## [HOW TO COMPLETE THIS TASK]
Copy exactly the lines from the start of the material through the line with "Viewport: 1136px width, 770px height.". Pictures stay out of the copy.

-*-

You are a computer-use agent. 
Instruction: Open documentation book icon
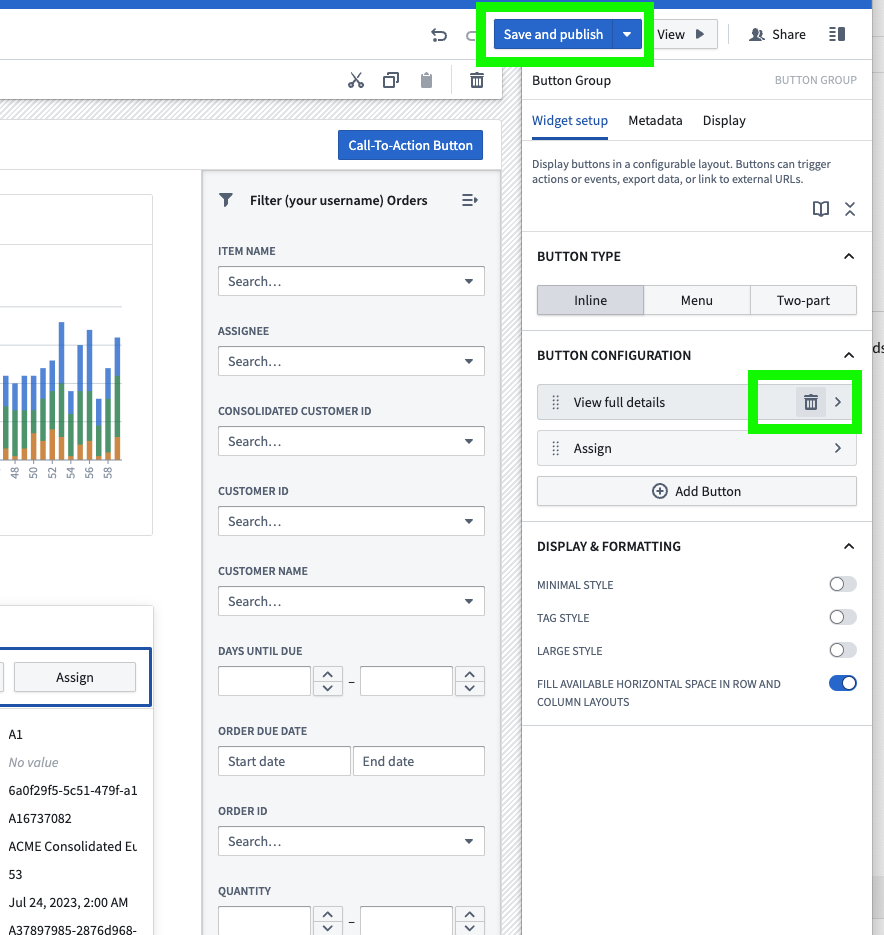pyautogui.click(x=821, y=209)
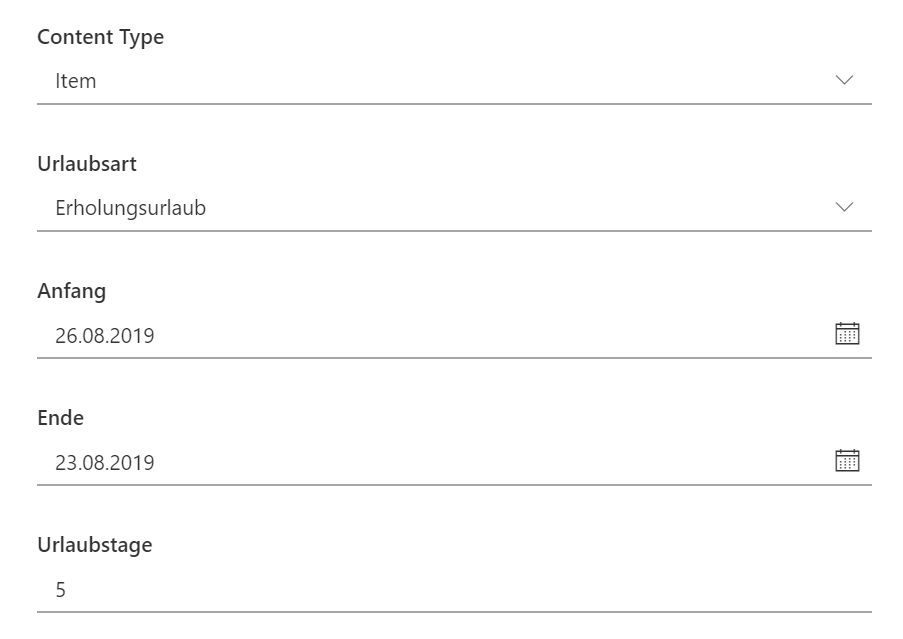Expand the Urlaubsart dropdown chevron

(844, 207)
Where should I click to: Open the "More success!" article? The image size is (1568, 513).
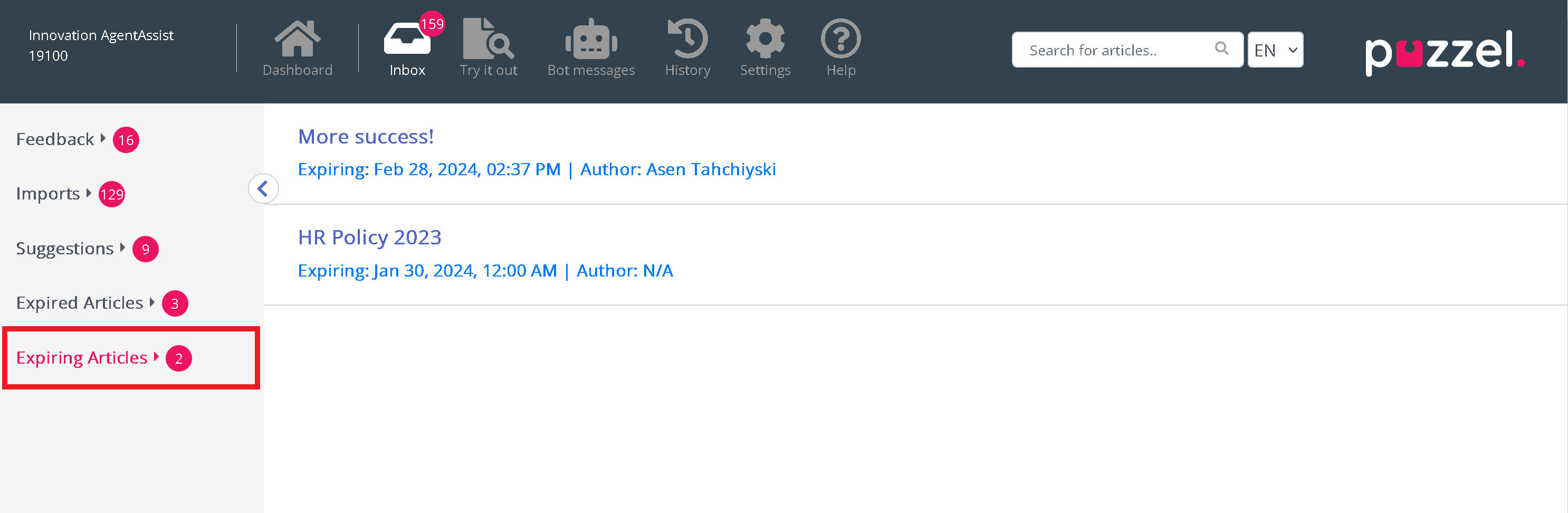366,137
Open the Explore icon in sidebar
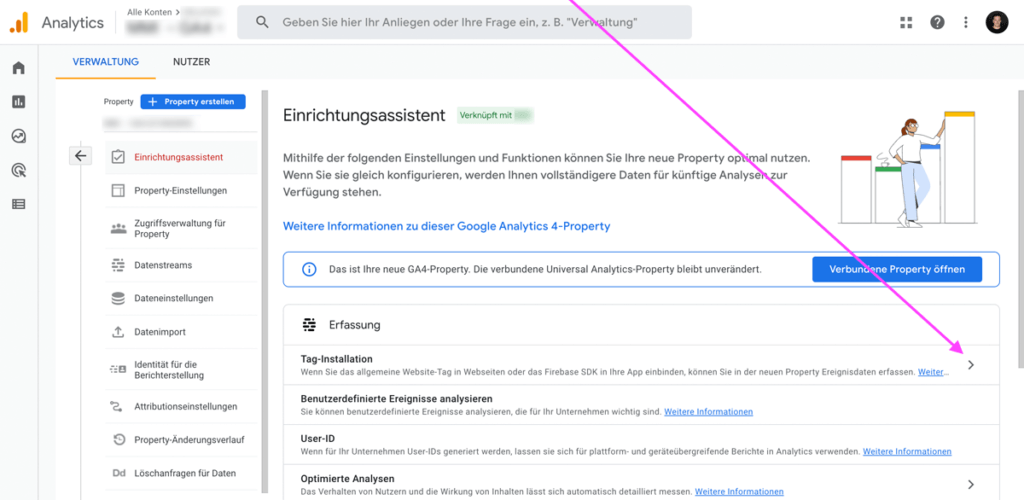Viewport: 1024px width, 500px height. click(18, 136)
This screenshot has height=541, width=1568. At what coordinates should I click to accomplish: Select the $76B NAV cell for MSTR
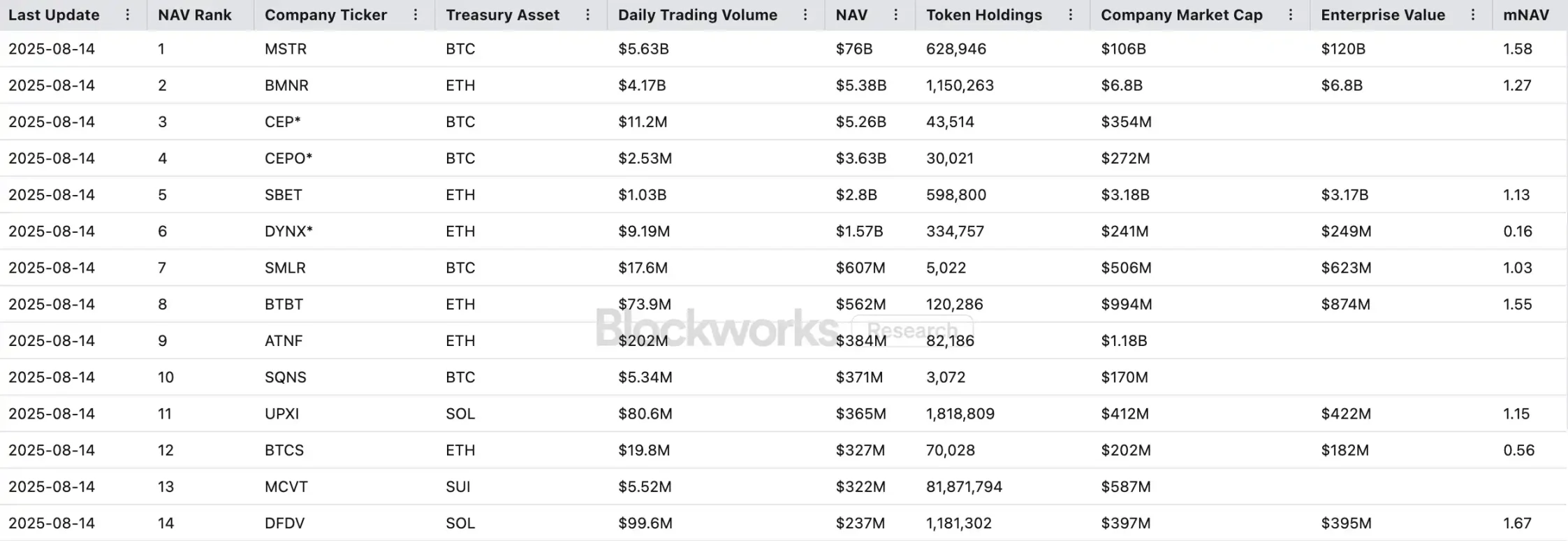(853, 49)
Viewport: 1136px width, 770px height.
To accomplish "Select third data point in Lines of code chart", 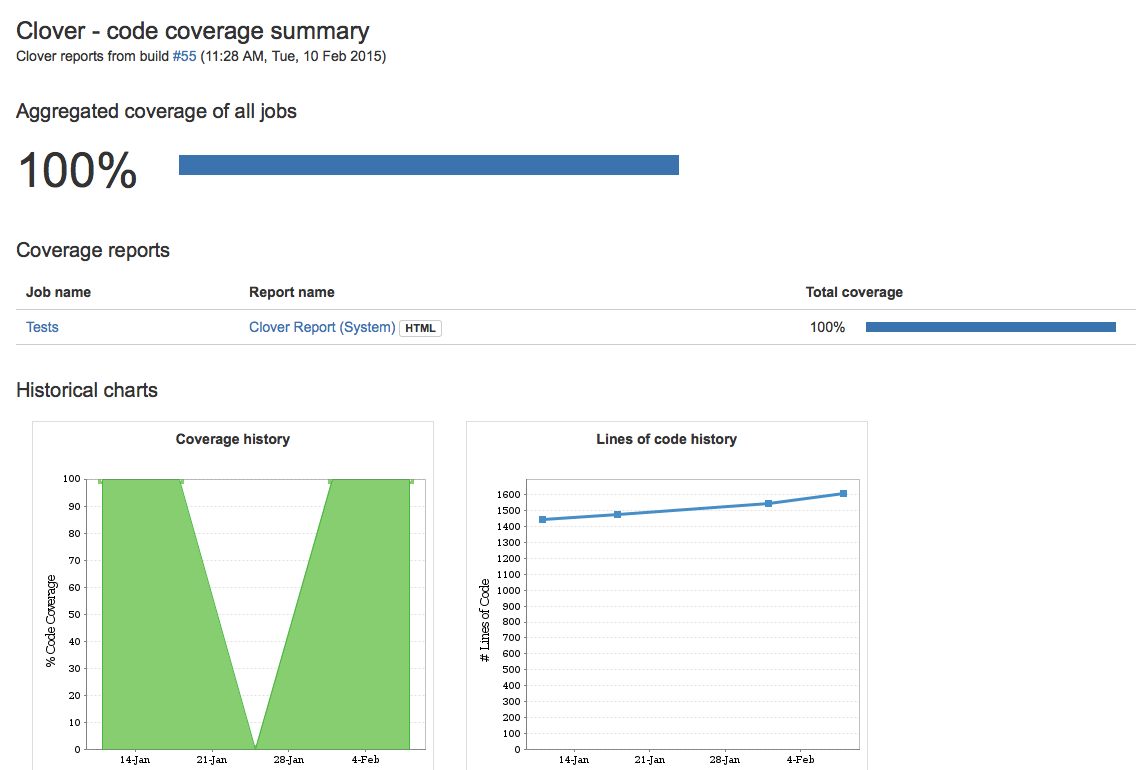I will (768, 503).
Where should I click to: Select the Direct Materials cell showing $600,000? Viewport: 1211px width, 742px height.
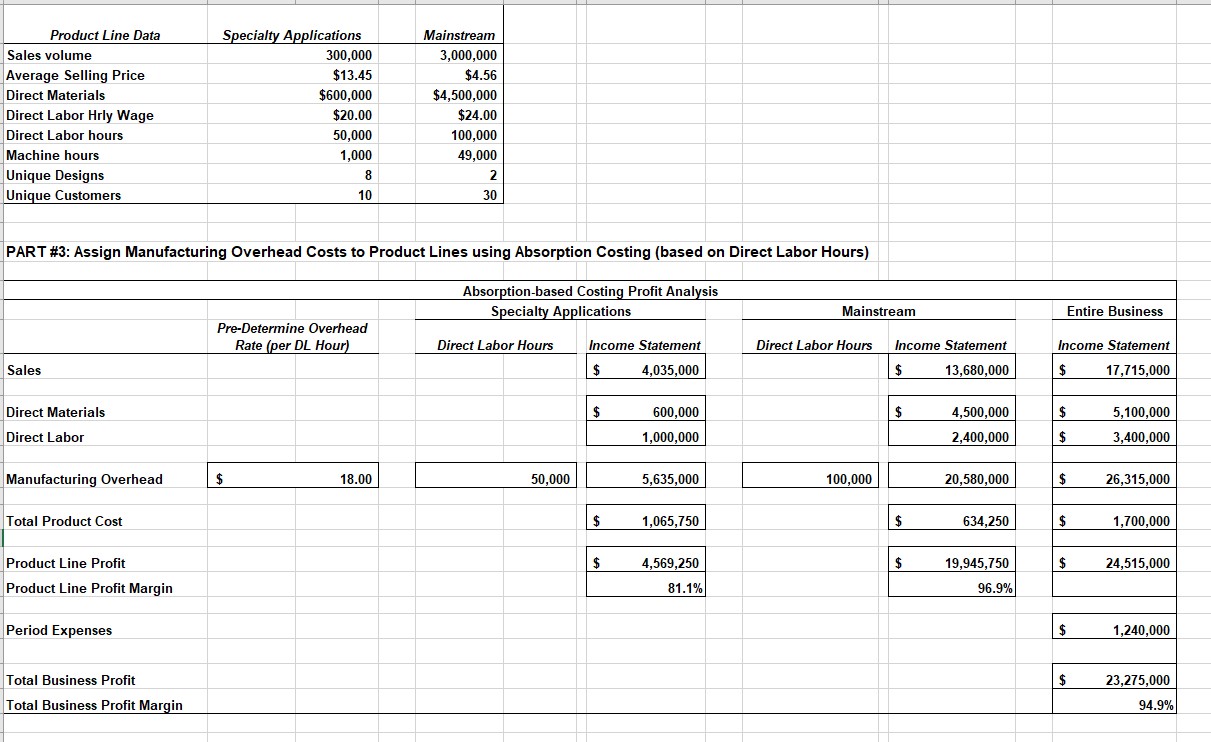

-*-

## [RESULT OF THE EXERCISE]
You are a computer-use agent. 
Instruction: Open documentation book icon
pyautogui.click(x=821, y=209)
Expand the Urlaubsart dropdown chevron

(844, 207)
Where should I click to: Open the "More success!" article? The image size is (1568, 513).
366,137
Open the Explore icon in sidebar
Viewport: 1024px width, 500px height. click(18, 136)
This screenshot has height=541, width=1568. At what coordinates should I click to accomplish: Select the $76B NAV cell for MSTR
(853, 49)
Viewport: 1136px width, 770px height.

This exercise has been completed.